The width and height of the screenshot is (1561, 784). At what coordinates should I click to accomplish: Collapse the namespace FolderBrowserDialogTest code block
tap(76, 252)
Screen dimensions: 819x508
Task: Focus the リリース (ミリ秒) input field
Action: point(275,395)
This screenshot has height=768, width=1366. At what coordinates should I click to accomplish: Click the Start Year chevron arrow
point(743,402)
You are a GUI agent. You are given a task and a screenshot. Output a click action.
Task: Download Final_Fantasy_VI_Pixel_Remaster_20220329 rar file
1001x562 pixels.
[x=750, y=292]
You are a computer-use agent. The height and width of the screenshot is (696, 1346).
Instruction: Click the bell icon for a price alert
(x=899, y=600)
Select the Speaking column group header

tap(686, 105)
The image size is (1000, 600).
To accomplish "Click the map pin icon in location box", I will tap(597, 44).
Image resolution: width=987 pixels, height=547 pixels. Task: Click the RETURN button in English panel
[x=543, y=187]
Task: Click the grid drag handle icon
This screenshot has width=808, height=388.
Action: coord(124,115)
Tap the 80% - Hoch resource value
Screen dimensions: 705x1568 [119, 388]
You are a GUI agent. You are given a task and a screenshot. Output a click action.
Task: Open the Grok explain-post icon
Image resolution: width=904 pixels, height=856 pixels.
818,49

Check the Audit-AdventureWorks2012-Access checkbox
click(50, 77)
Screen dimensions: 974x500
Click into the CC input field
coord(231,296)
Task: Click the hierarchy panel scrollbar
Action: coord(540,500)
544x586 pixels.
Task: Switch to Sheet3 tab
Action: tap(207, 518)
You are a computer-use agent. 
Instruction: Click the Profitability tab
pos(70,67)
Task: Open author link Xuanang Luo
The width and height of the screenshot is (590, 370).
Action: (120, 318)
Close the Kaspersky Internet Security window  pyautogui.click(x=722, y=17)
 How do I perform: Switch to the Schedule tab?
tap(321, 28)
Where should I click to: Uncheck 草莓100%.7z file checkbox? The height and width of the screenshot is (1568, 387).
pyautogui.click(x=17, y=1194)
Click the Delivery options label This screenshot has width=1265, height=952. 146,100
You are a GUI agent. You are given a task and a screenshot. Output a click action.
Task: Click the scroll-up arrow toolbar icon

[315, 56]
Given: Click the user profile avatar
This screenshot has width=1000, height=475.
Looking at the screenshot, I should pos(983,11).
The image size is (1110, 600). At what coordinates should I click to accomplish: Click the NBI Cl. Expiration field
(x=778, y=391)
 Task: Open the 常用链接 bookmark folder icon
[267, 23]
#####
▶ **Brief**: Each line in the material either holds the string "computer" or does not. State how many do, and nothing else.

▶ **Answer for the task**: 2